The formula for estimating rows gets a little goofy when the filter is "greater than" or "less than", but it is a number you can arrive at.
Using step 193, here are the relevant numbers:
RANGE_ROWS = 6624
EQ_ROWS = 16
AVG_RANGE_ROWS = 16.1956
RANGE_HI_KEY from the previous step = 1999-10-13 10:47:38.550
RANGE_HI_KEY from the current step = 1999-10-13 10:51:19.317
Value from the WHERE clause = 1999-10-13 10:48:38.550
1) Find the ms between the two range hi keys
SELECT DATEDIFF (ms, '1999-10-13 10:47:38.550', '1999-10-13 10:51:19.317')
The result is 220767 ms.
2) Adjust the number of rows
We need to find the rows per millisecond, but before we do, we have to subtract the AVG_RANGE_ROWS from the RANGE_ROWS:
6624 - 16.1956 = 6607.8044 rows
3) Calculate the rows per ms with the adjusted number of rows:
6607.8044 rows/220767 ms = .0299311 rows per ms
4) Calculate the ms between the value from the WHERE clause and the current step RANGE_HI_KEY
SELECT DATEDIFF (ms, '1999-10-13 10:48:38.550', '1999-10-13 10:51:19.317')
This gives us 160767 ms.
5) Calculate the rows in this step based on rows per second:
.0299311 rows/ms * 160767 ms = 4811.9332 rows
6) Remember how we subtracted the AVG_RANGE_ROWS earlier? Time to add them back. Now that we're done calculating numbers related to rows per second, we can safely add the EQ_ROWS too:
4811.9332 + 16.1956 + 16 = 4844.1288
Rounded up, that's our 4844.13 estimate.
Testing the formula
I couldn't find any articles or blog posts on why the AVG_RANGE_ROWS gets subtracted out before the rows per ms are calculated. I was able to confirm they are accounted for in the estimate, but only at the last millisecond -- literally.

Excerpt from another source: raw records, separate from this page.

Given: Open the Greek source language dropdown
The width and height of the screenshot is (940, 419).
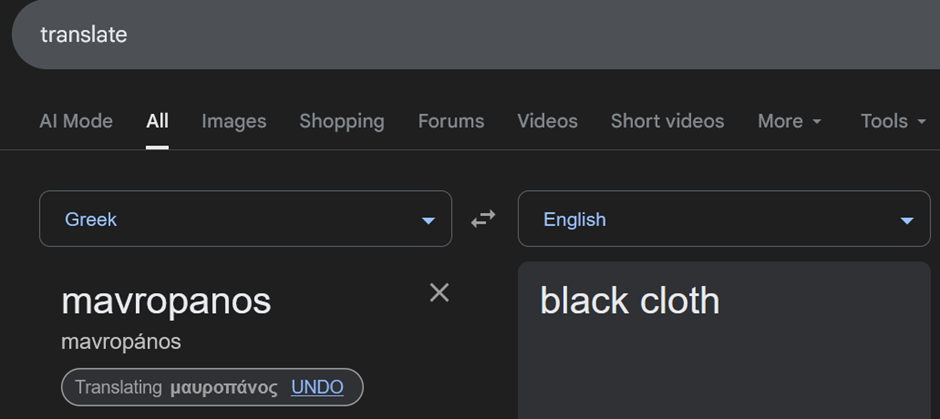Looking at the screenshot, I should tap(245, 219).
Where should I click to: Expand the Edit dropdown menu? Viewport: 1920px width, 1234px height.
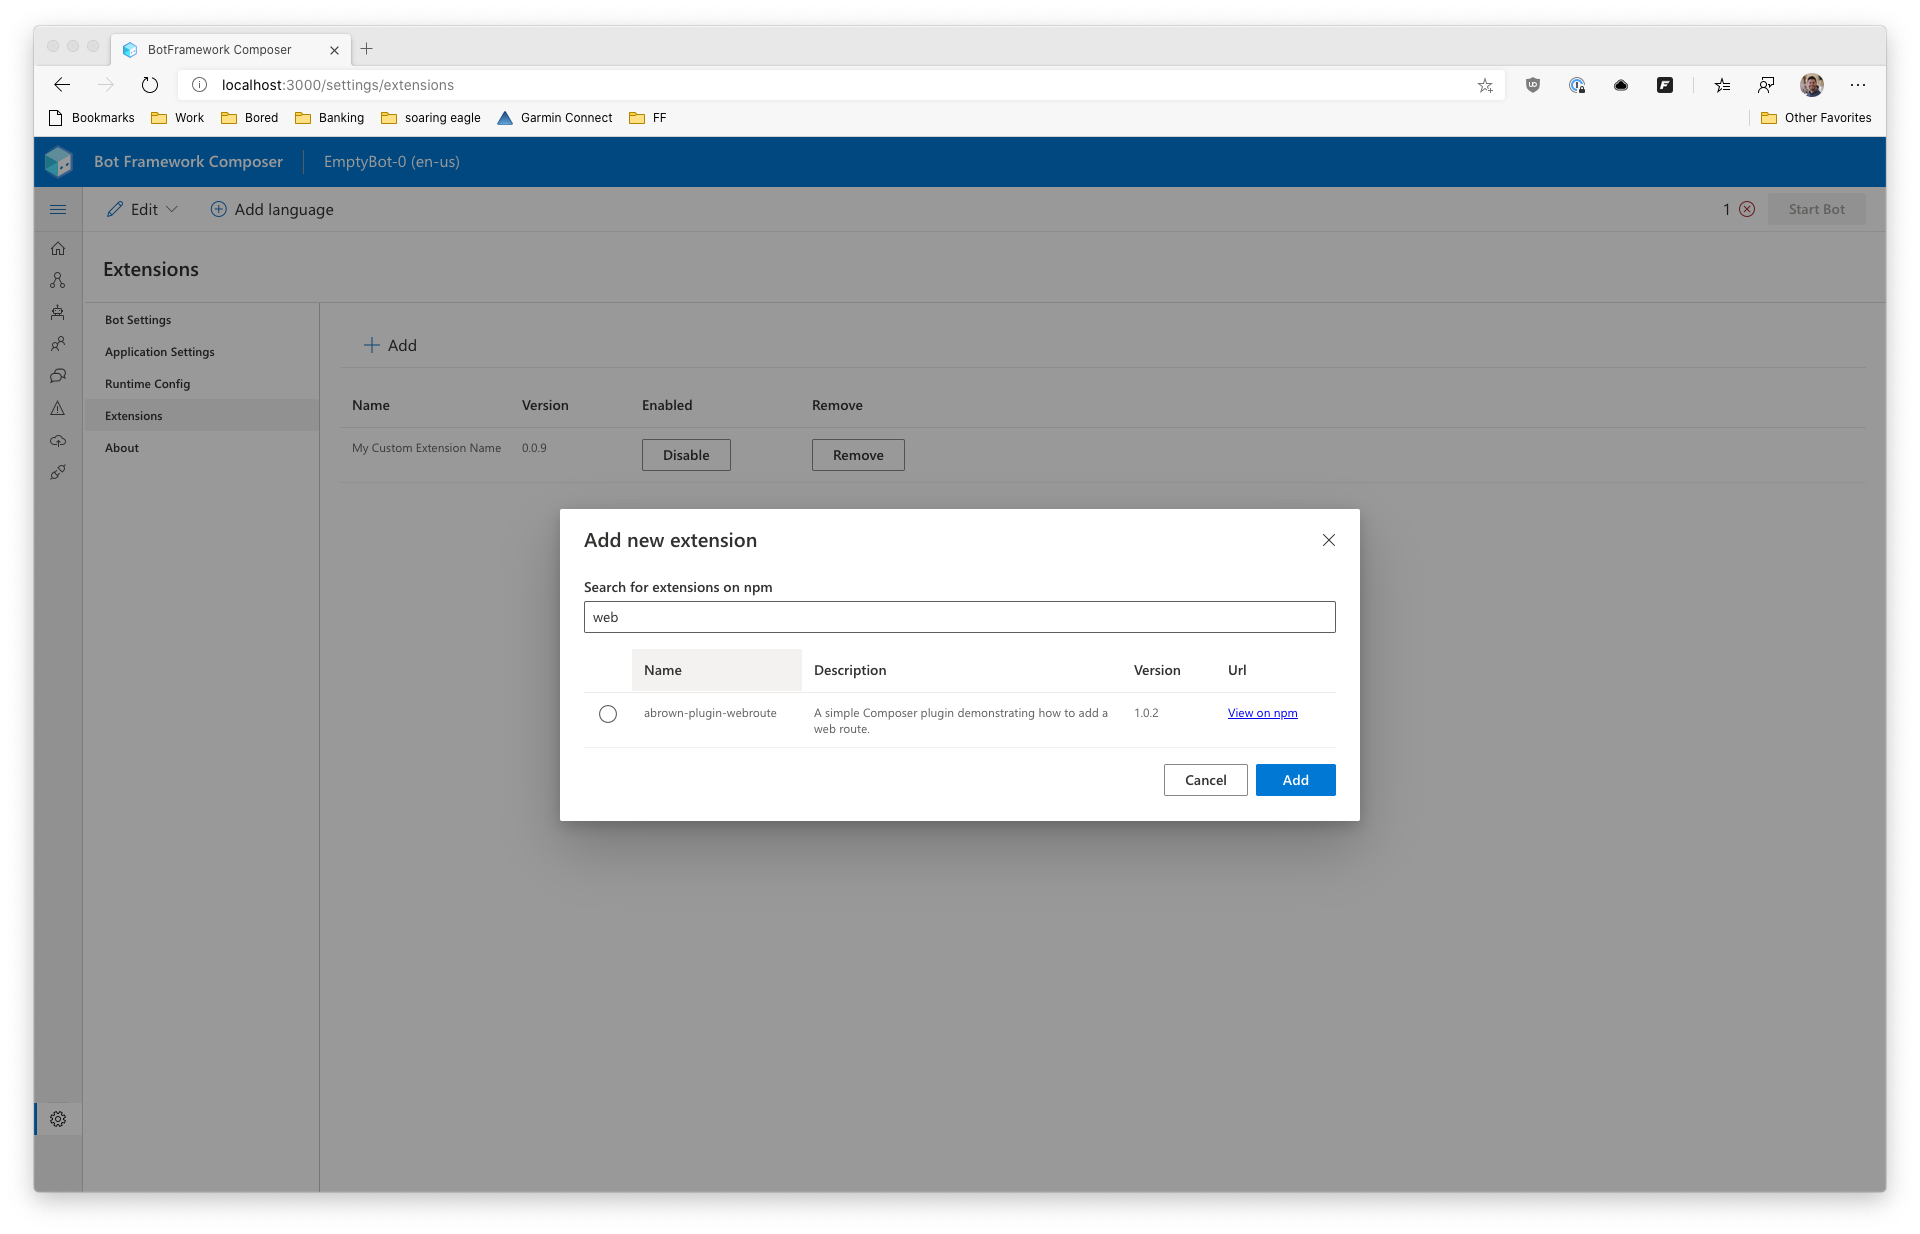pyautogui.click(x=143, y=209)
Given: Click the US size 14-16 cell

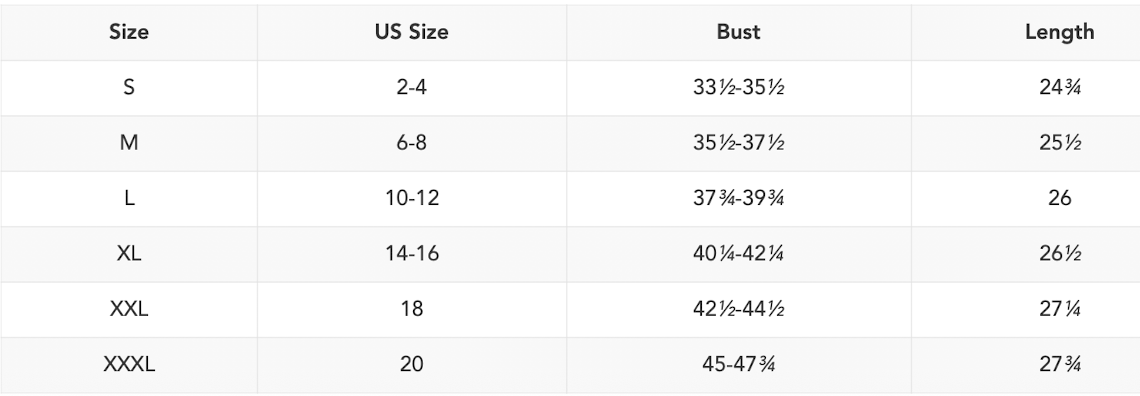Looking at the screenshot, I should coord(412,253).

Using the WideWorldImporters database, I did some incremental testing and found the decrease in row estimates to be linear until the end of the step, where 1x AVG_RANGE_ROWS is suddenly accounted for.
Here's my sample query:
WHERE PickingCompletedWhen >= '2016-05-24 11:00:01.000000'
I updated the statistics for PickingCompletedWhen, then got the histogram:
DBCC SHOW_STATISTICS([sales.orders], '_WA_Sys_0000000E_44CA3770')

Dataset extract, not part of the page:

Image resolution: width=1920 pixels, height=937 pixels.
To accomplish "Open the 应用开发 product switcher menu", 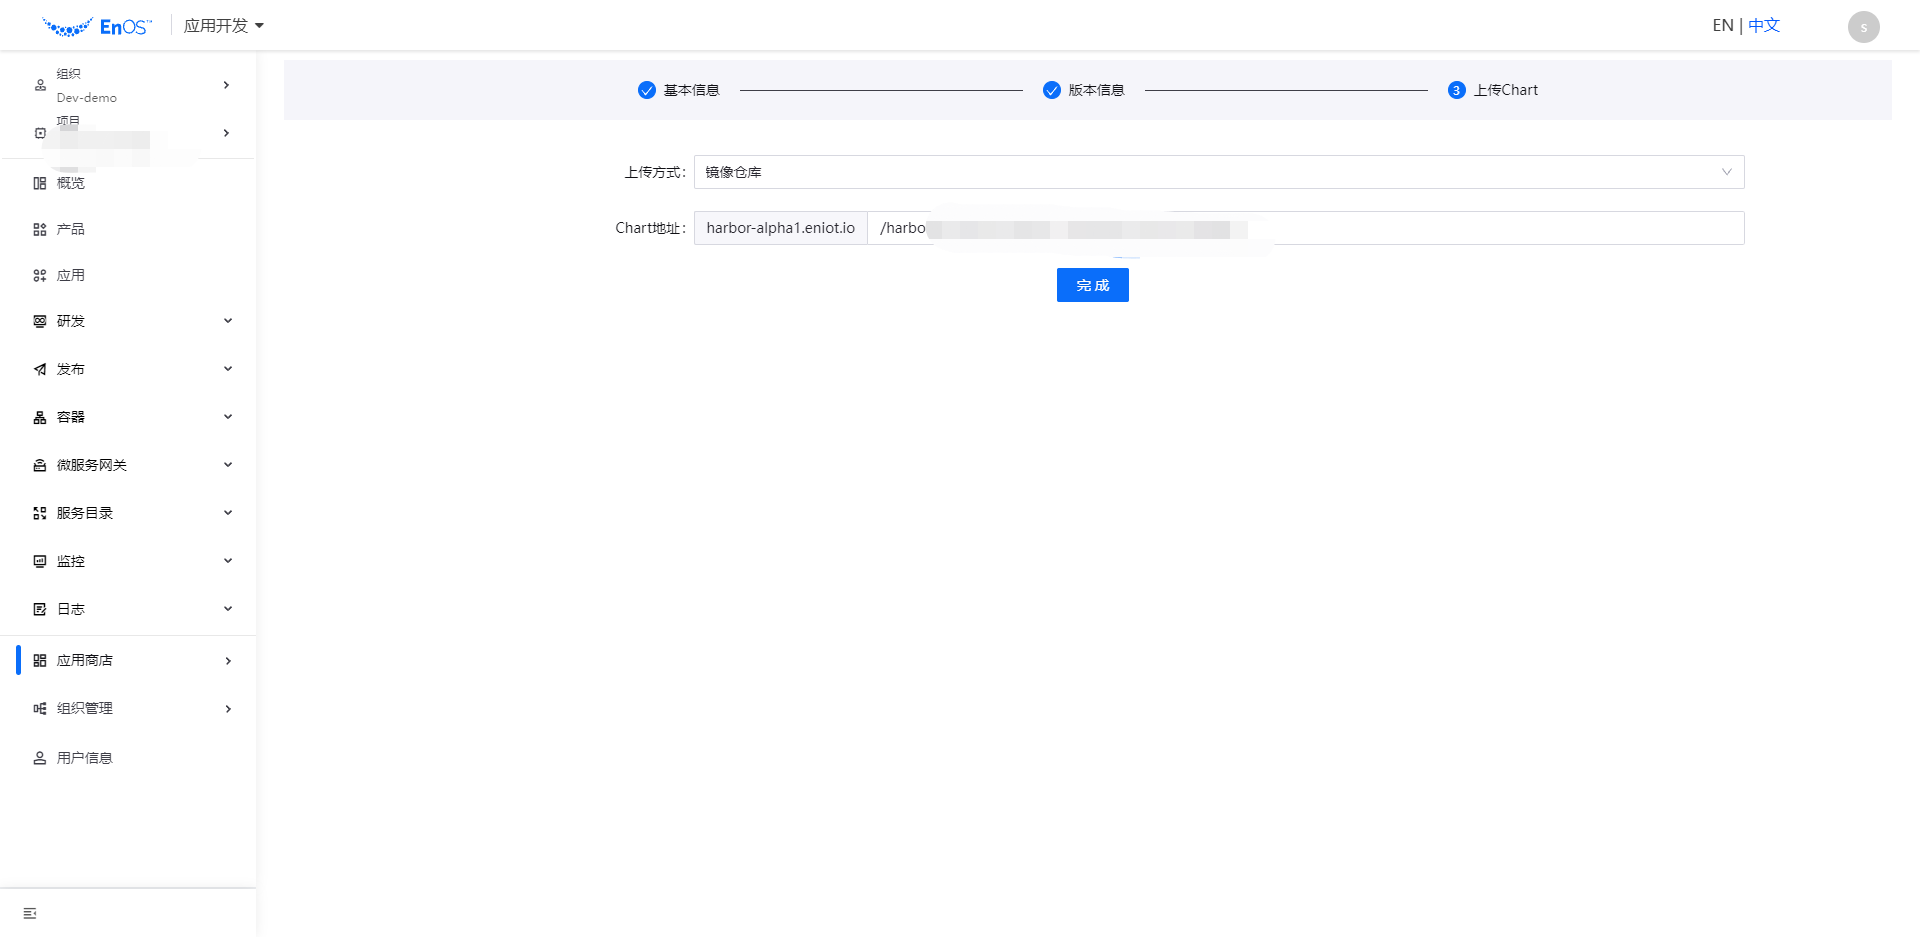I will point(223,25).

To see how the estimated rows decrease as we approach the RANGE_HI_KEY, I collected samples throughout the step. The decrease is linear, but behaves as if a number of rows equal to the AVG_RANGE_ROWS value just isn't part of the trend...until you hit the RANGE_HI_KEY and suddenly they drop like uncollected debt written off. You can see it in the sample data, especially in the graph.
Note the steady decline in rows until we hit the RANGE_HI_KEY and then BOOM that last AVG_RANGE_ROWS chunk is suddenly subtracted. It's easy to spot in a graph, too.
To sum up, the odd treatment of AVG_RANGE_ROWS makes calculating row estimates more complex, but you can always reconcile what the CE is doing.
What about Exponential Backoff?
Exponential Backoff is the method the new (as of SQL Server 2014) Cardinality Estimator uses to get better estimates when using multiple single-column stats. Since this question was about one single-column stat, it doesn't involve the EB formula.